CKLJ-FM
- Olds, Alberta; Canada;
- Broadcast area: Central Alberta
- Frequency: 96.5 MHz
- Branding: 96.5 The Ranch

Programming
- Language: English
- Format: Country

Ownership
- Owner: Vista Radio
- Sister stations: CKJX-FM

History
- First air date: February 4, 2004
- Former frequencies: 97.7 MHz (2004–2007)

Technical information
- Class: B
- ERP: 35,000 watts
- HAAT: 124.5 metres (408 ft)
- Transmitter coordinates: 51°45′29″N 114°05′41″W﻿ / ﻿51.75810°N 114.09477°W

Links
- Website: mymountainviewnow.com

= CKLJ-FM =

Radio station in Olds, Alberta

CKLJ-FM (96.5 FM, "96.5 The Ranch") is a radio station in Olds, Alberta. Owned by Vista Radio, it broadcasts a country music format.

==History==
In July 2003, CAB-K Broadcasting received approval for a new FM country station in Olds, Alberta.

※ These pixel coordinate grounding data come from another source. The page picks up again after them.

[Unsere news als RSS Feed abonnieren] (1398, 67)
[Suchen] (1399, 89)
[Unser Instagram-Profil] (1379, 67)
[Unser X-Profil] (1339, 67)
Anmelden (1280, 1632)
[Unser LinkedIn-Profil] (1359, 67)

The station originally began broadcasting on February 2, 2004 at 97.7 FM. In 2007, the CRTC approved technical changes to increase the height and power of CKLJ's transmitter, and re-locate the station to 96.5 FM. CAB-K argued that the station was facing reception difficulties in areas west of Olds due to its hilly terrain, and that the changes would improve its ability to serve its primary signal contour. Rawlco Communications concurrently received approval to move its newly-approved Calgary radio station from 100.3 to 97.7.

In September 2023, CAB-K Broadcasting was sold to Vista Radio, after which it switched to Vista's standard country music brand The Ranch.